§ What to do
After finding the line with "Связаться с нами (83, 646)", restate it and each remaining line of the material word for word, omitting every picture.

§ Data for this exercise
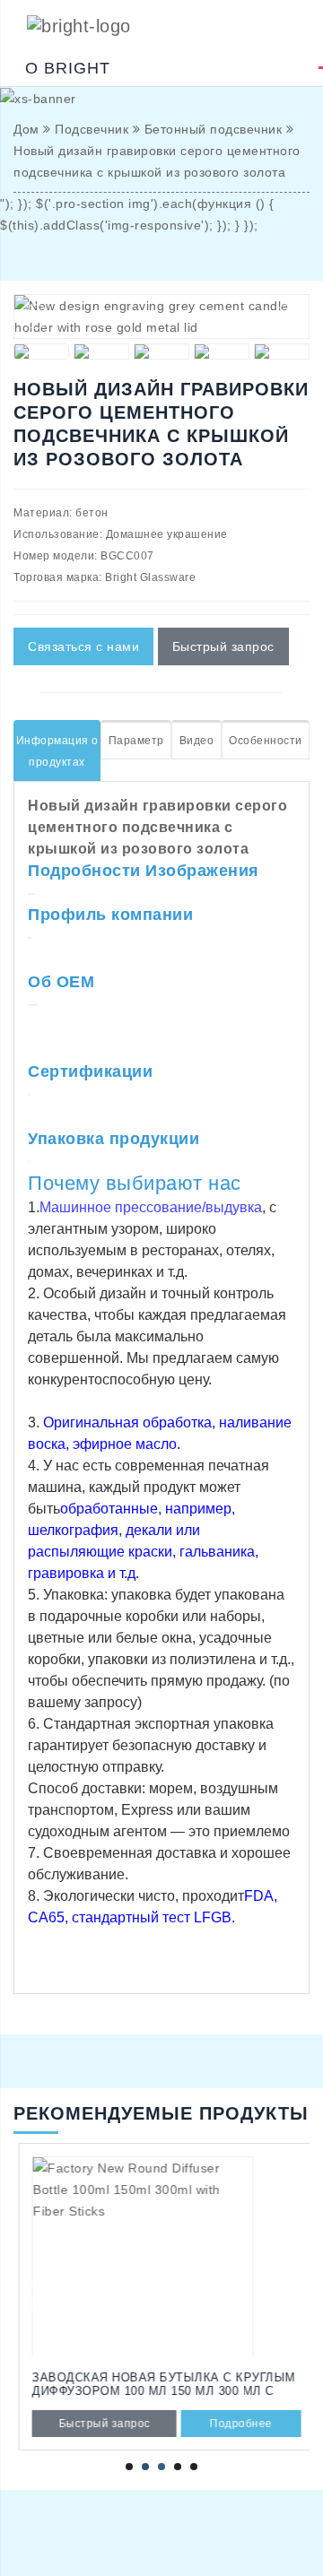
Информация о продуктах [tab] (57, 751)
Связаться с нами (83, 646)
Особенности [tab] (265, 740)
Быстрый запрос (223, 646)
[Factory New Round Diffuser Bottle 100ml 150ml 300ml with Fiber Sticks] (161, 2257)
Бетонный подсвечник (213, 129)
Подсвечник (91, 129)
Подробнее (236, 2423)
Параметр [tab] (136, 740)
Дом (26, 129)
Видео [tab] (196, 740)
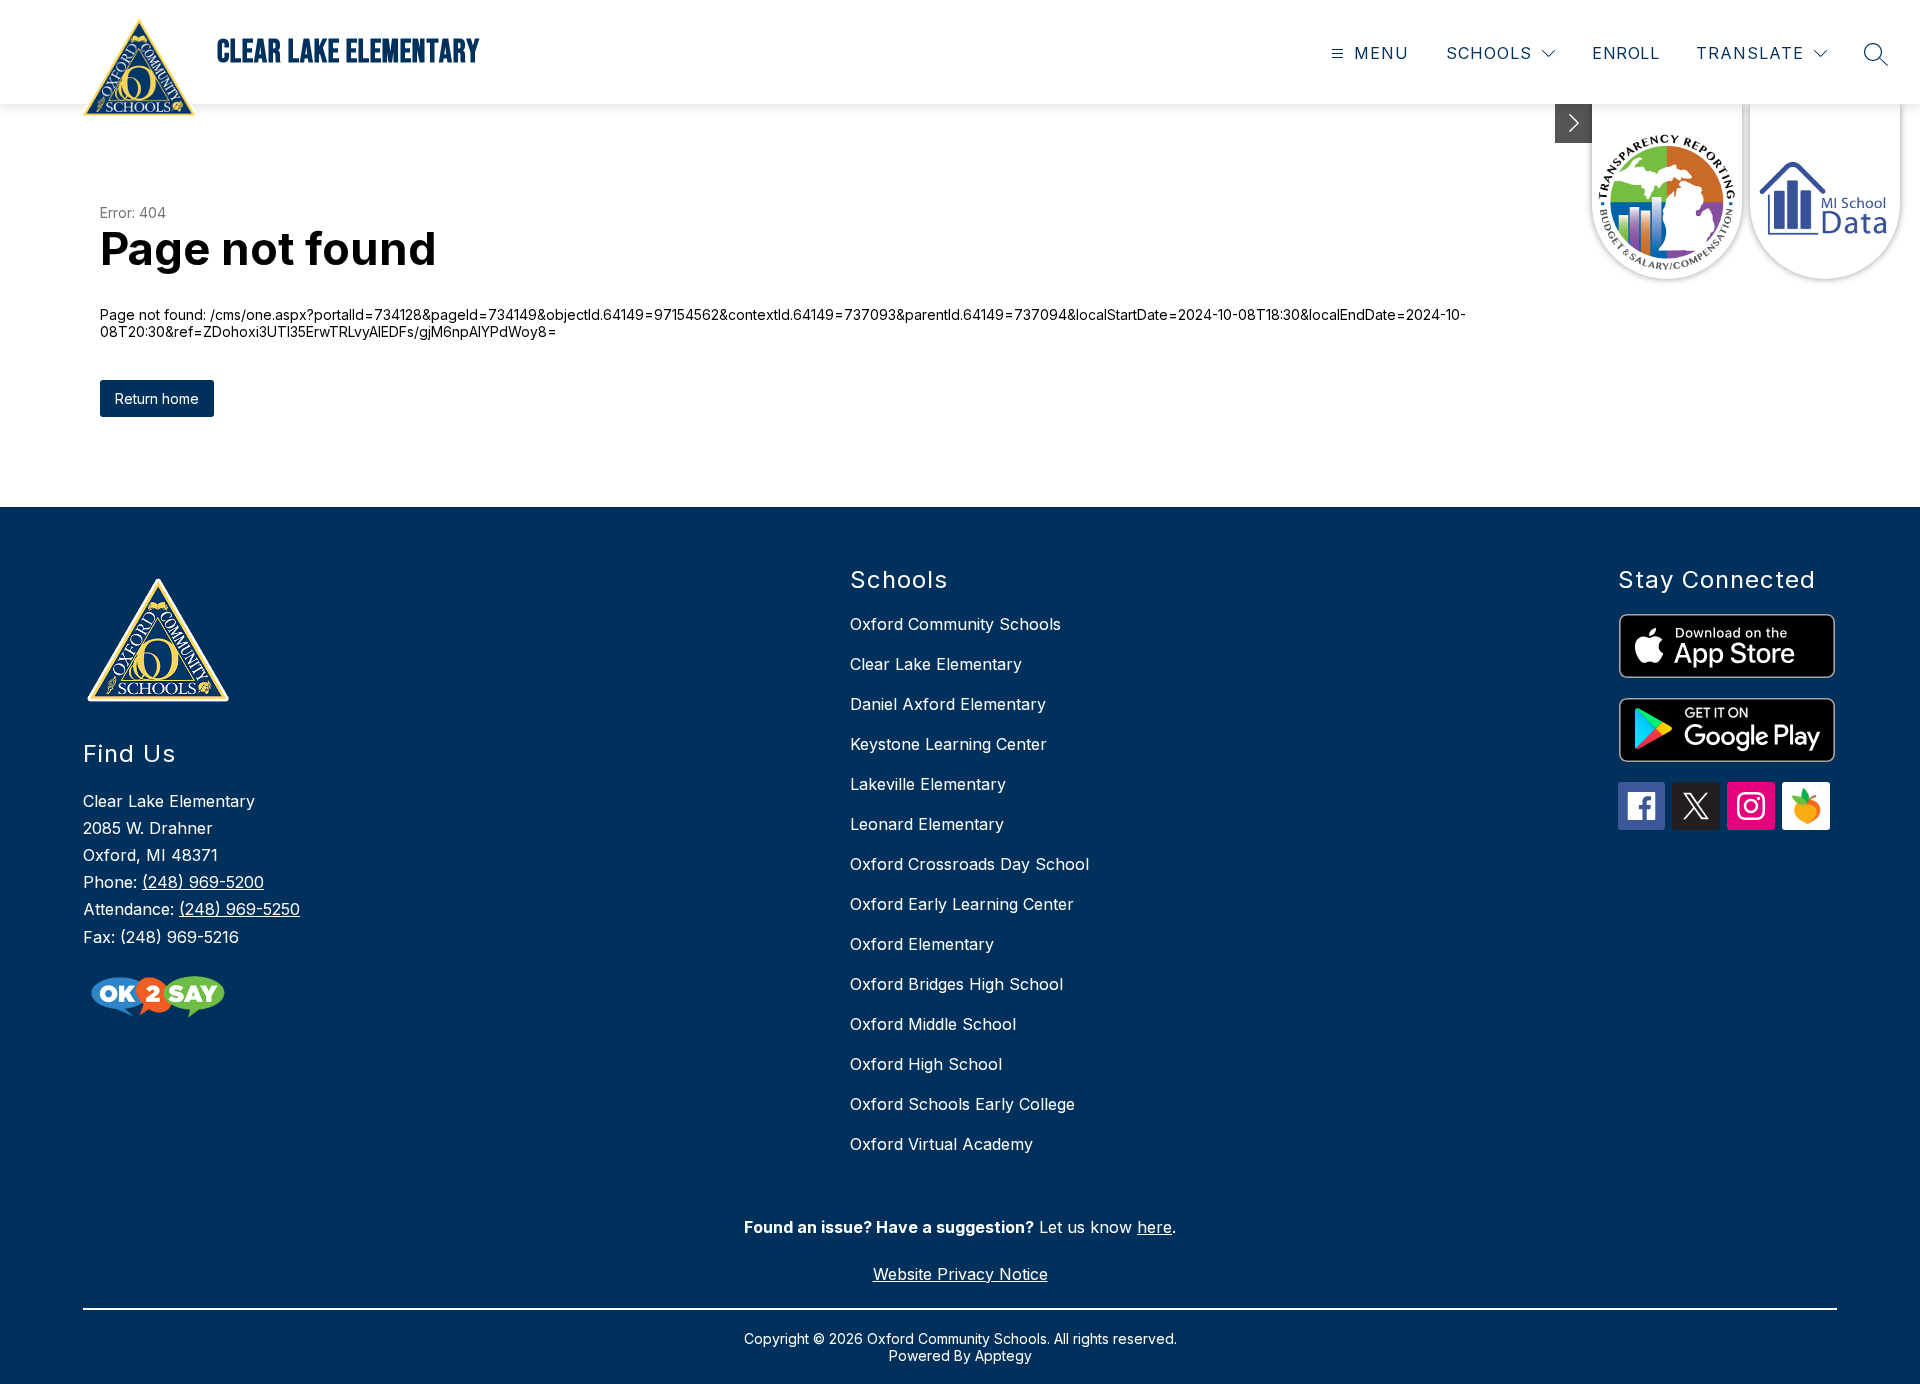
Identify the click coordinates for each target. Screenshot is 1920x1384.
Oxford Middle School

§ Exercise output
Связаться с нами (83, 646)
Особенности [tab] (265, 740)
Быстрый запрос (223, 646)
[Factory New Round Diffuser Bottle 100ml 150ml 300ml with Fiber Sticks] (161, 2257)
Бетонный подсвечник (213, 129)
Подсвечник (91, 129)
Подробнее (236, 2423)
Параметр [tab] (136, 740)
Дом (26, 129)
Видео [tab] (196, 740)
Identify the click coordinates for each target. Screenshot is 1920x1384.
Oxford Middle School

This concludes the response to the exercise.